Two mansions, a tavern, Roanoke's turn-of-the century water works and the state's only slave chapel, built in 1835 in Fluvanna County, also were cited by the Virginia Historic Landmarks Commission.
All the building, including the two Northern Virginia landmarks, are being nominated to the National Register of Places.
Liberia, built before Manassas grew up around a railroad junction in the 1850s, is one of a dozen Northern Virginia plantations built by descendants of Virginia's Robert (King) Carter, who patented 90,000 acres in Fairfax, Fauquier and Prince William counties for his heirs.
Built on the Carter family's 1660 Libra Plantation, Liberia became the Confederate headquarters of Gen. P.G.T. Beauregard in June 1861, and was visited by Jefferson Davis the following months. A year later, it changed hands and was the headquarters of Union Gen. Irvin McDonnell, who was visited by Abraham Lincoln and Secretary of War Edwin Stanton.
Liberia also was used as a Civil War hospital and the floors still bear bloodstains from those times, according to the present owners, Mr. and Mrs. I. J. Breeden. The house was the only thing left standing after other Manassas buildings were burned during the war.

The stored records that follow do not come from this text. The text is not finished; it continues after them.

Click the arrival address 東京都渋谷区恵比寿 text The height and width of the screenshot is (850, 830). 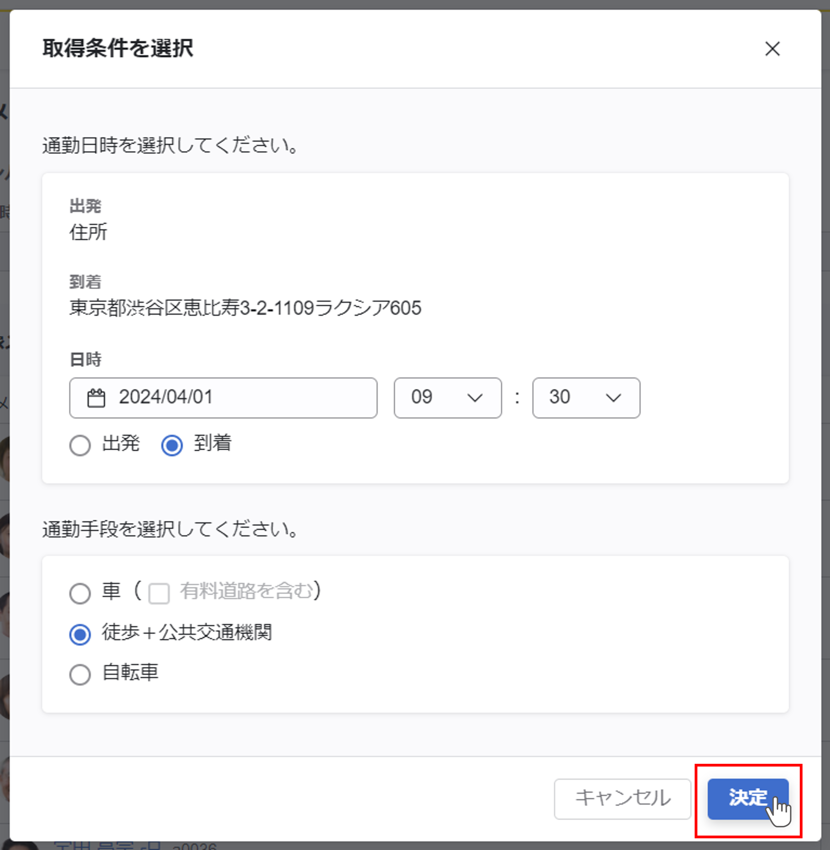[245, 308]
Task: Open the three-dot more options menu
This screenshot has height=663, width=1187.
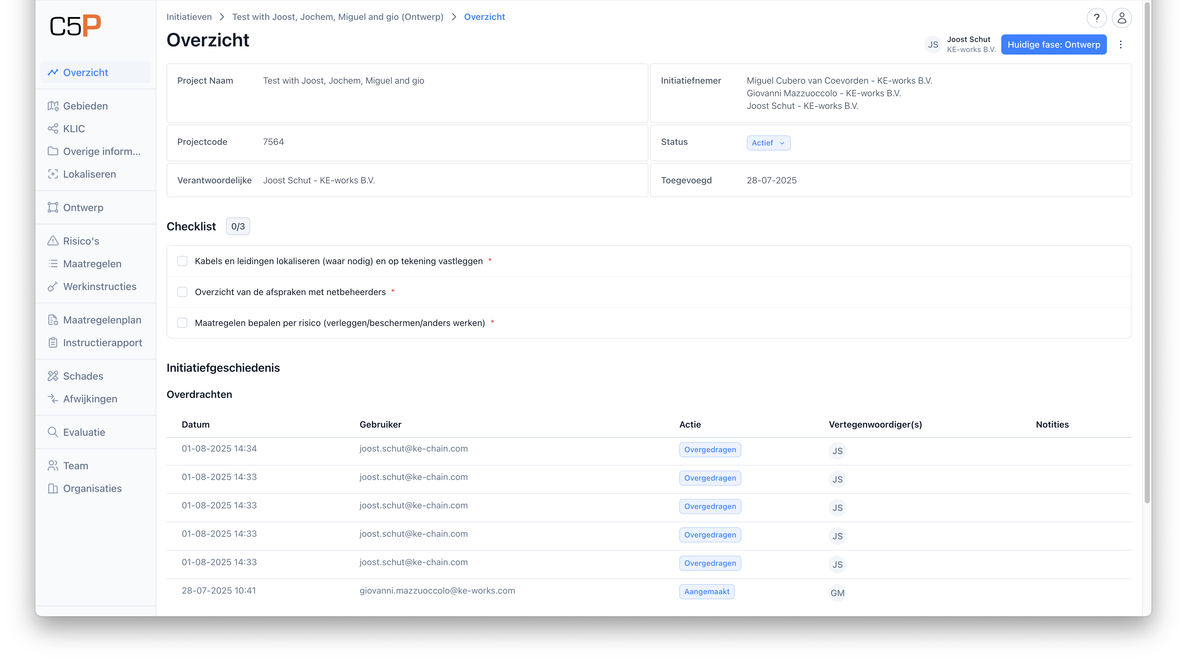Action: tap(1121, 45)
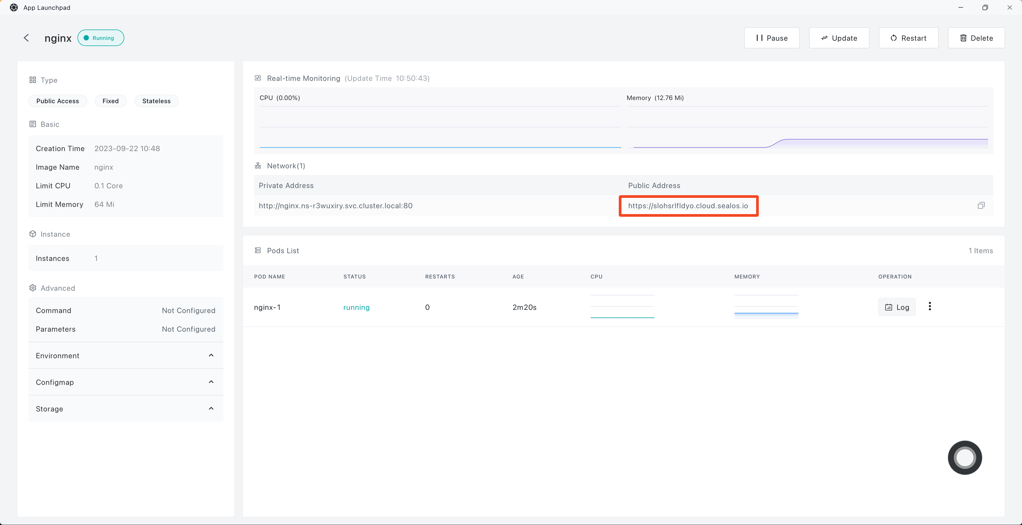Click the private address URL
Screen dimensions: 1022x525
click(335, 206)
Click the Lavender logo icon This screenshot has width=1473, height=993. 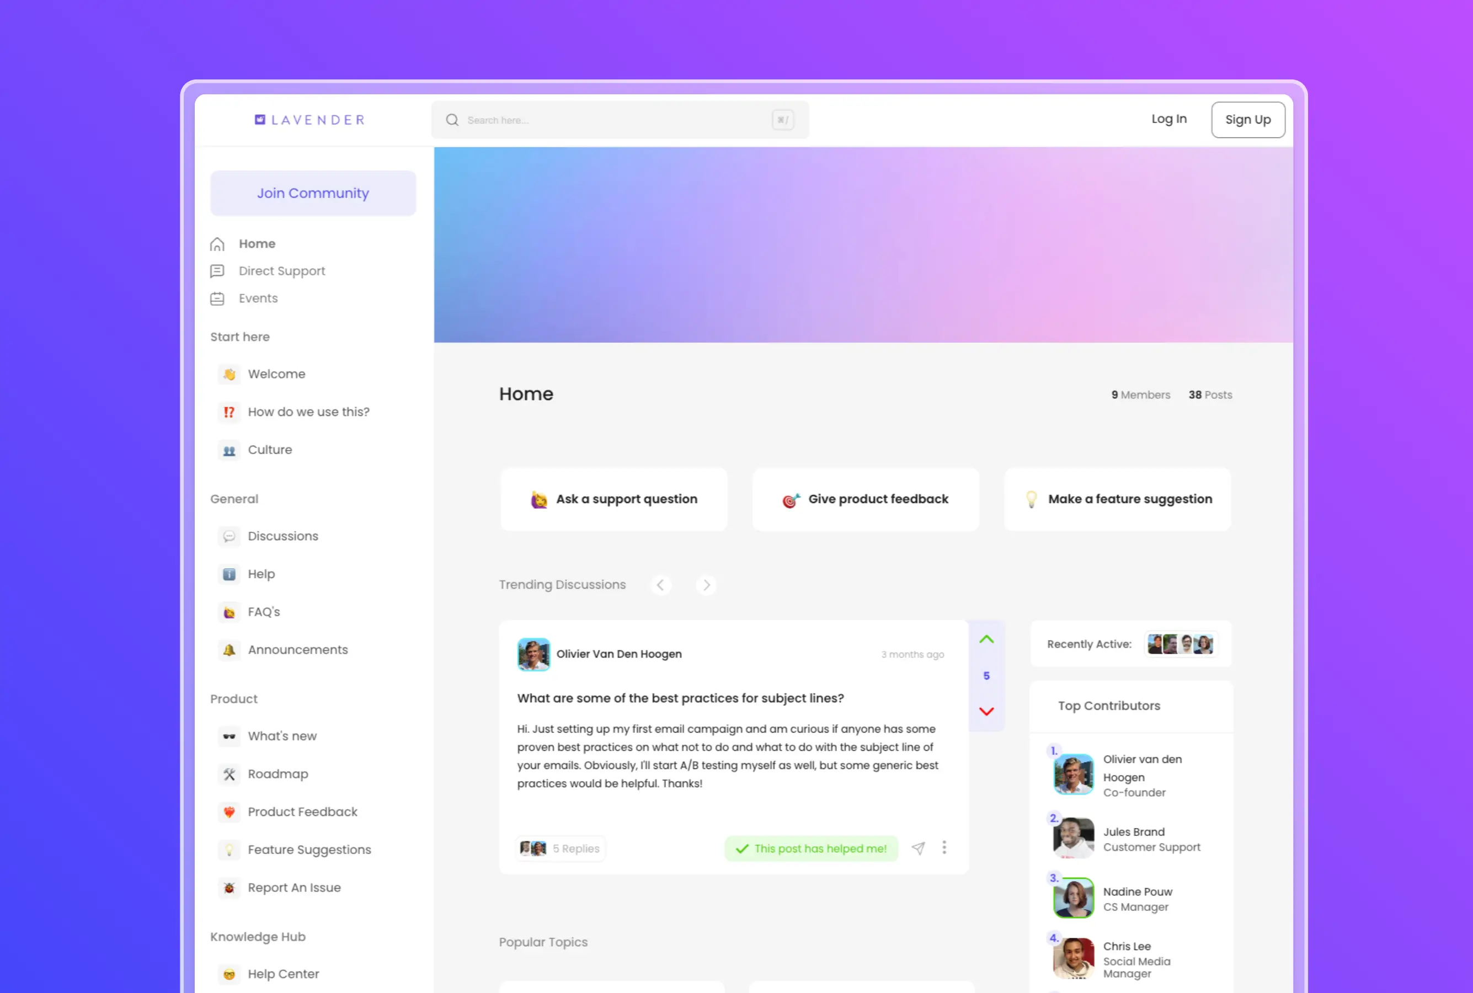[x=260, y=120]
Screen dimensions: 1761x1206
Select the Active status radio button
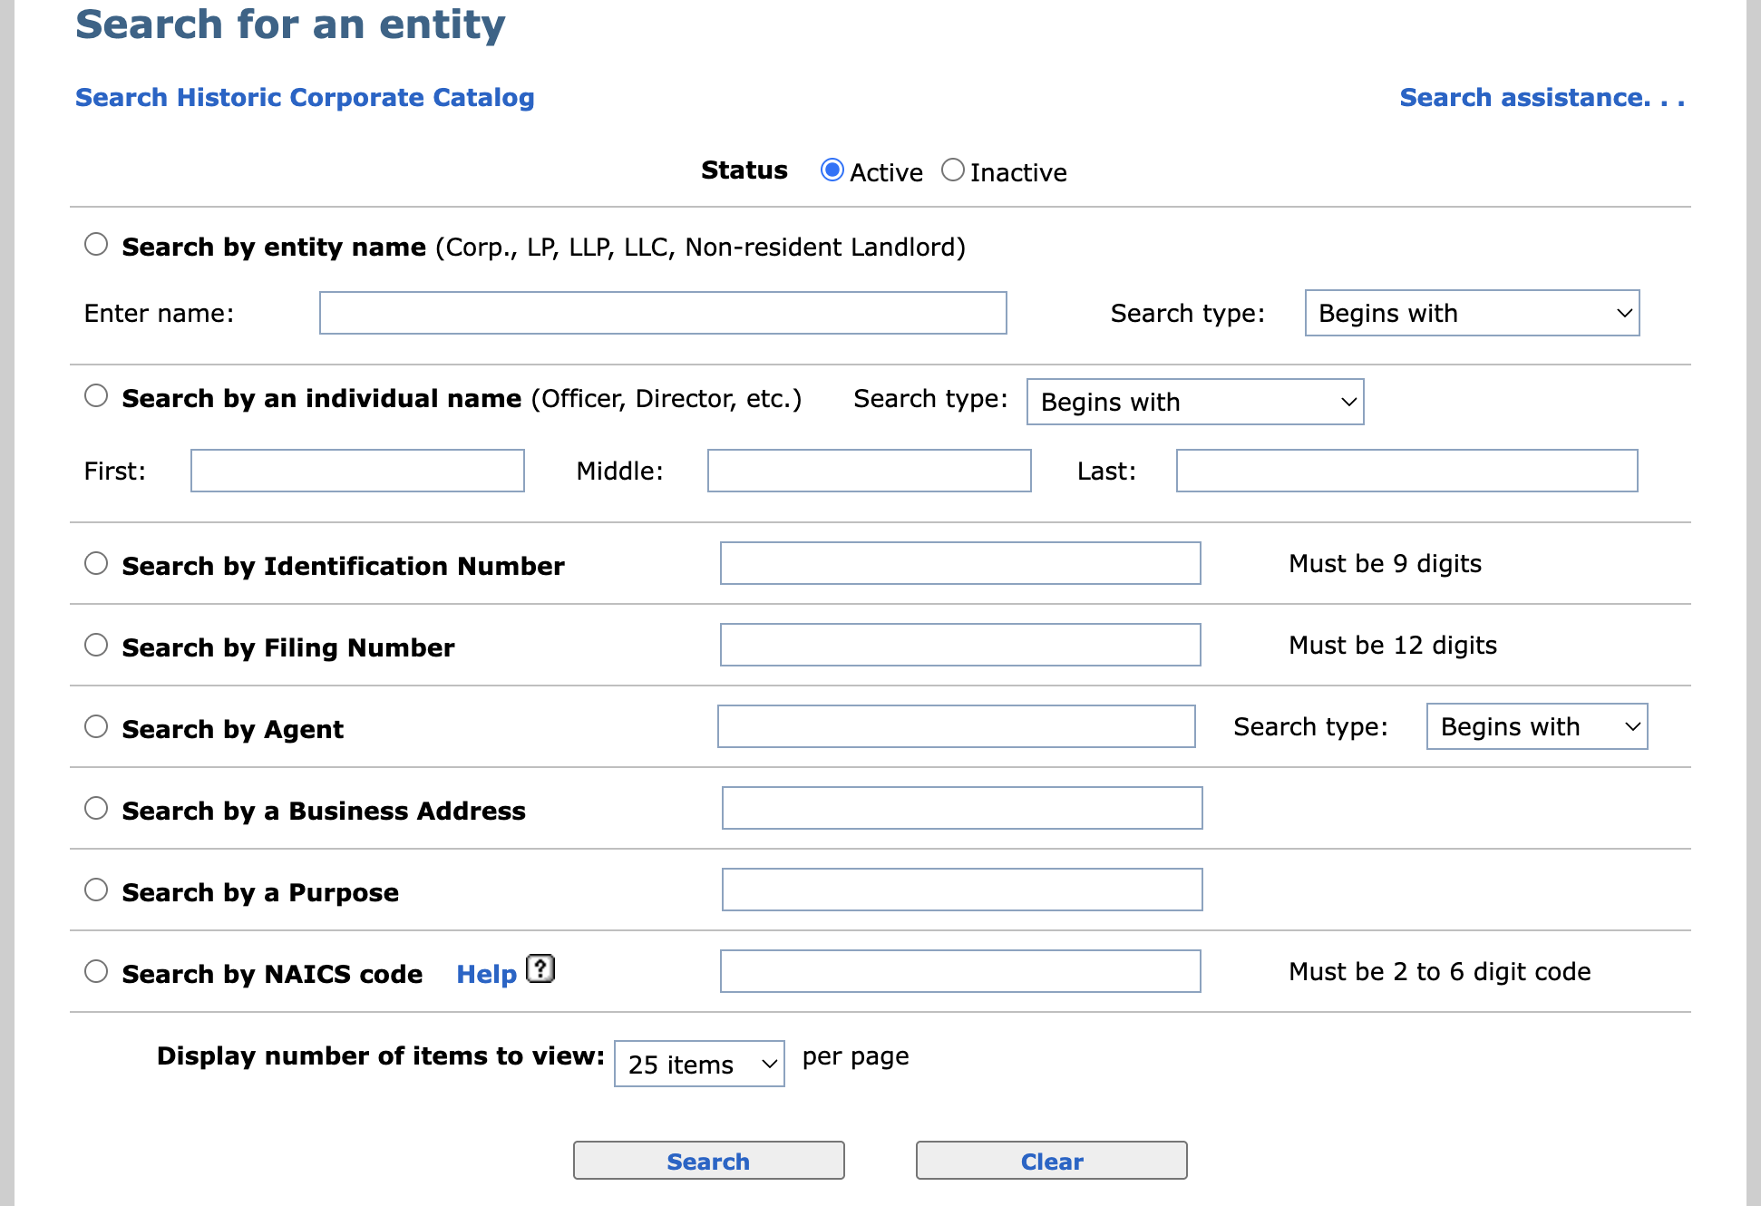[832, 170]
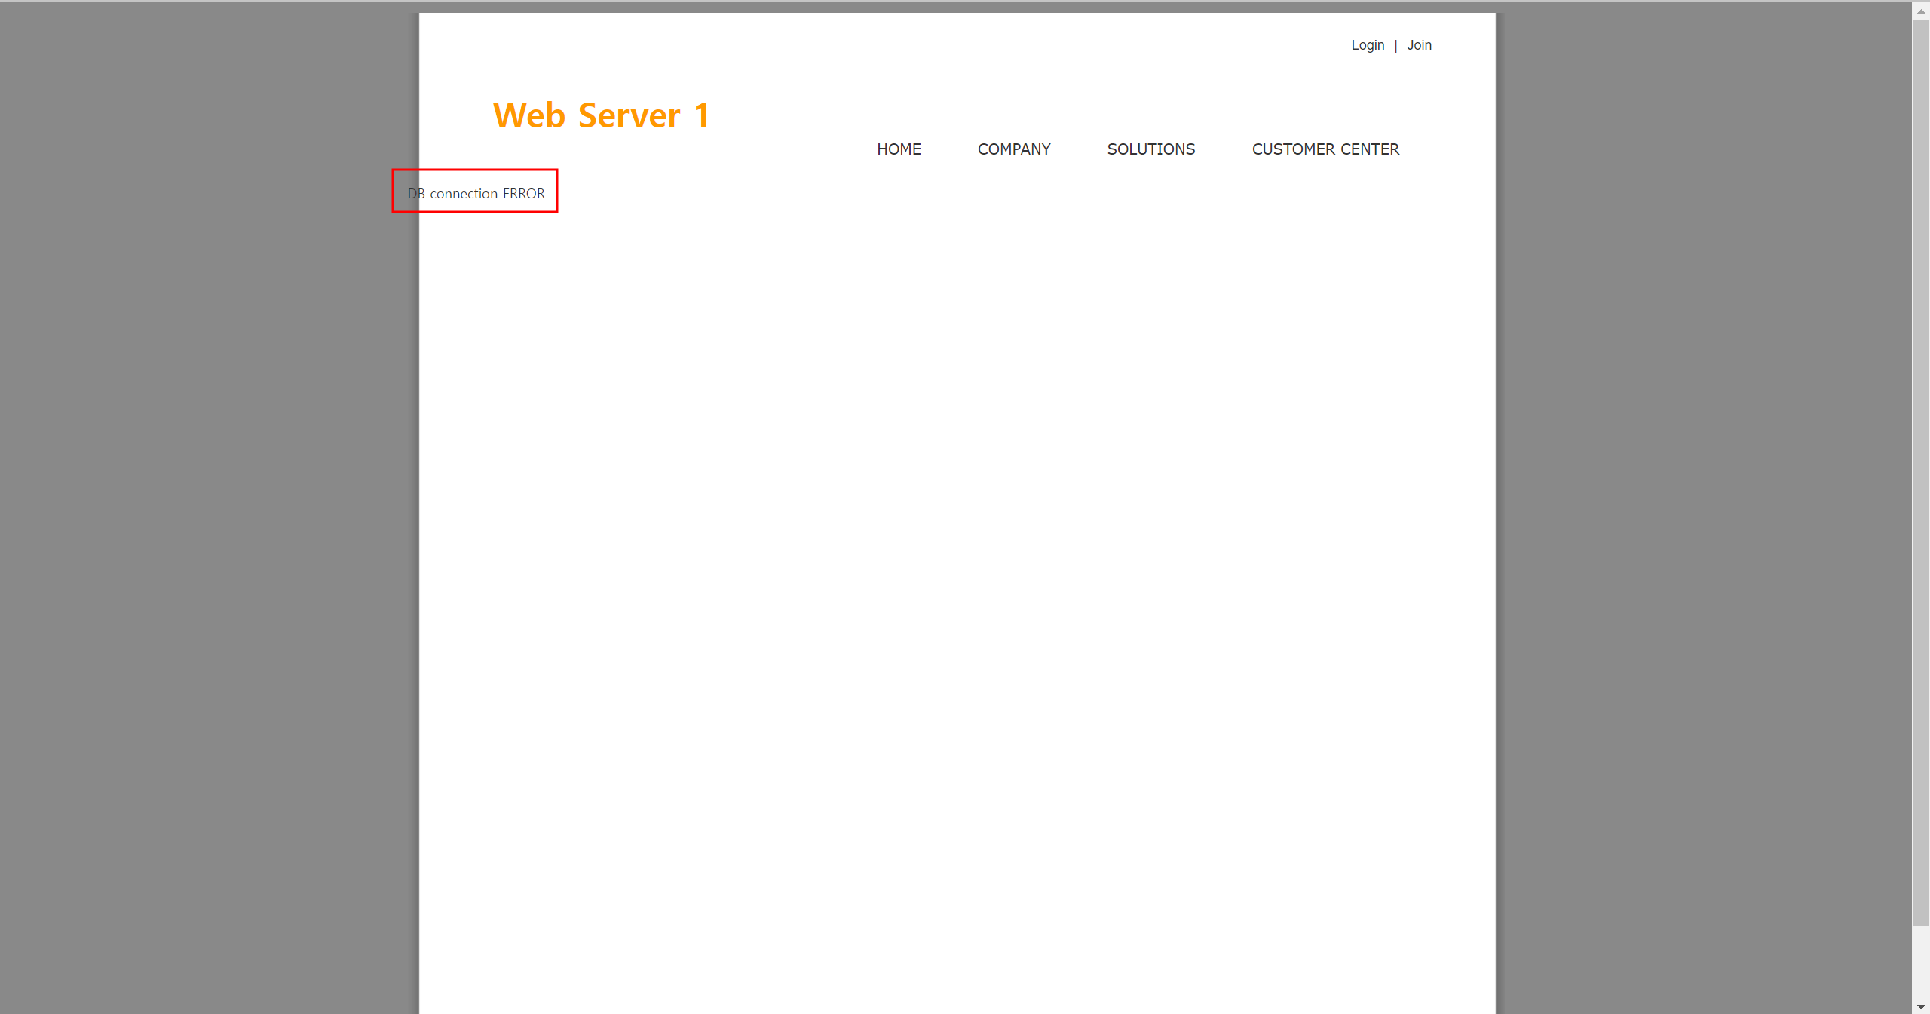Screen dimensions: 1930x1014
Task: Select the SOLUTIONS menu item
Action: coord(1150,149)

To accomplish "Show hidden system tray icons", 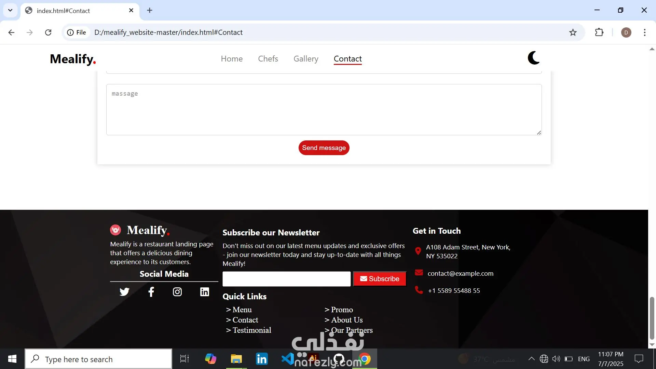I will click(531, 359).
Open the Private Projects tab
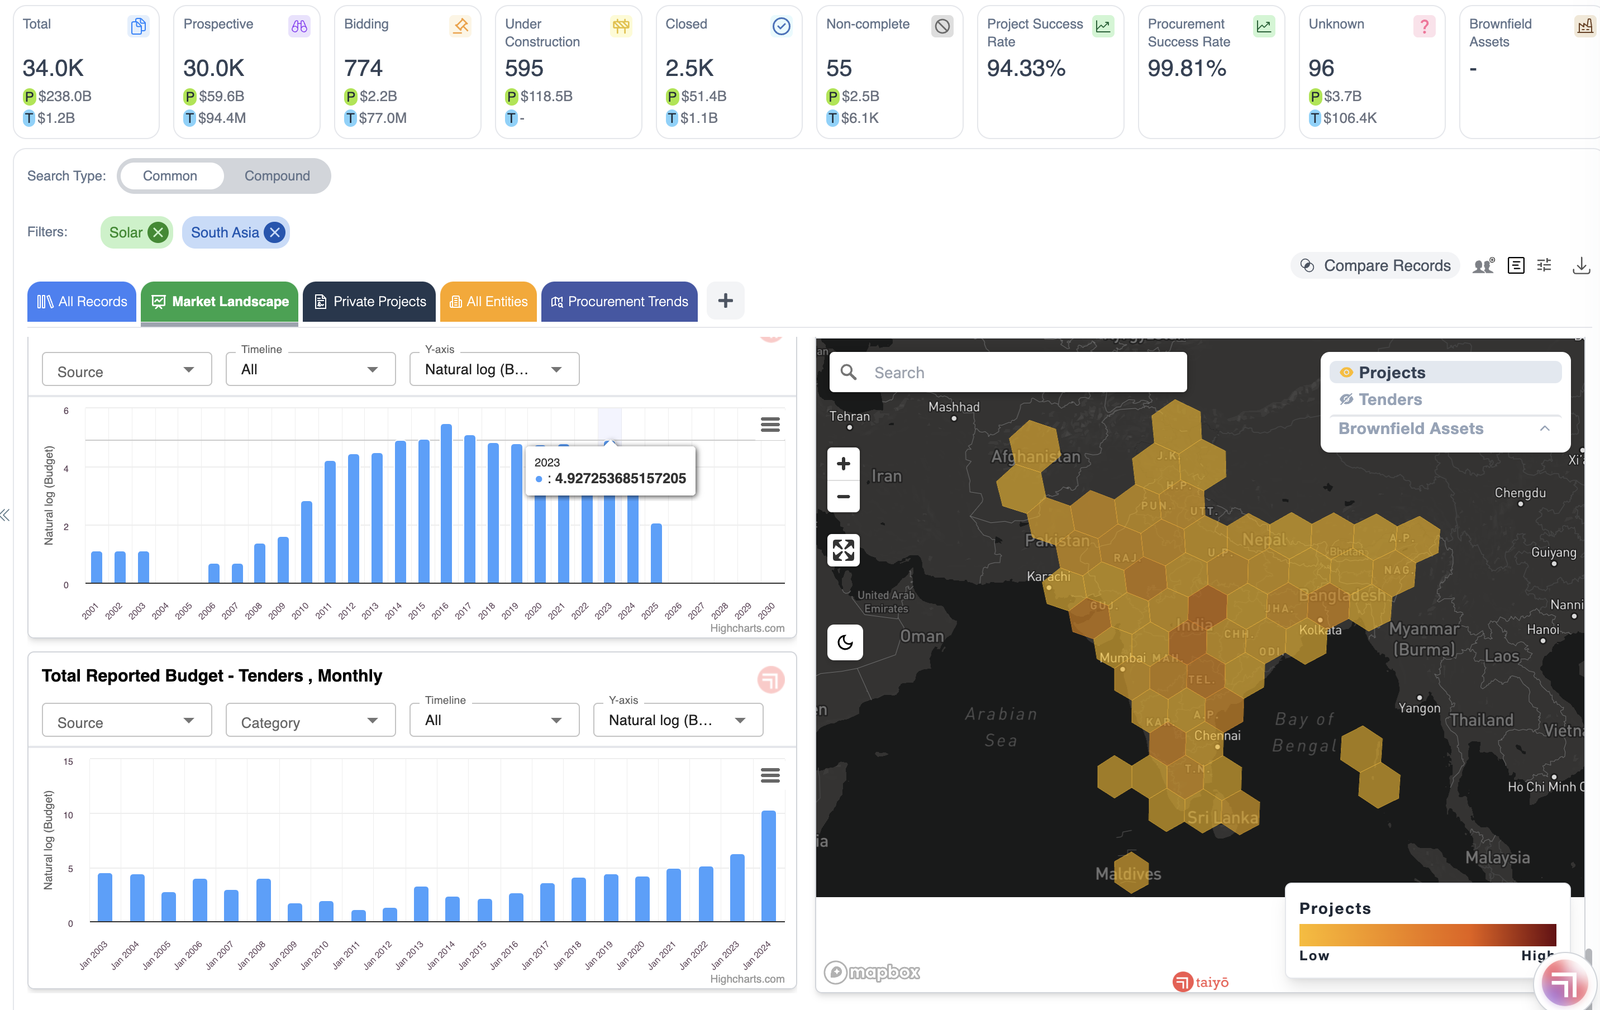1600x1010 pixels. pos(369,302)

The Breedens bought the house and about 1,900 acres in 1947 from descendents of German inventor and brewer Robert Portner. Portner, who had a brewery in Alexandria, bought Liberia from Carter descendents after the Civil War.
Mrs. Breeden said this week she and her husband may sell Liberia, but hope it will be purchased by a historic group that could preserve the farmhouse and open it to the public. The City of Manassas already has expressed interest in the property, she said.
Fort Hunt, a popular picnic area run by the National Park Service, orginally was part of George Washington's River Farm, just north of Mount Vernon. The federal government acquired it in the 1890s as part of its $52 million seacoast defense system that included forts to protect 26 U.S. cities.
Concrete batteries with large 8-inch disappearing "rifles" were constructed at Fort Hunt, which was named after Maj. Gen. Henry J. Hunt, a distinguished artillery officer in the Mexican War. A fire tower and 60-inch search light also were constructed. But the fort was dismantled and declared obsolete during World War I, when it briefly became home to an Army finance school before being transferred in 1932 to the National Park Service.
The Civilian Conservation Corps has camps at Fort Hunt in the early 1930s, while helping construct the George Washington Memorial Parkway. British interest in the CCC brought Sir Anthony Eden to Fort Hunt in 1938, and in 1939 Britain's reigning monarchs, King George VI and Queen Mary, visited the fort in an effort to solidify Anglo-American ties before World War II.
The Army took back Fort Hunt during the war, constructing more than 150 buildings for secret operations that later included interrogation of captured German and Japanese officers, who were kept in a small prison at the west end of the compound. The 1898 concrete batteries were used to store highly inflammable nitrate films for the National Archives. Three years after the end of the war, the 197-acre fort reverted to the Park Service.
Today, all that remains of its military past are a few decaying concrete batteries, an officer's house where a Park Service employe now lives and a cavalry horse barn, which the park Service recently announced it plans to tear down.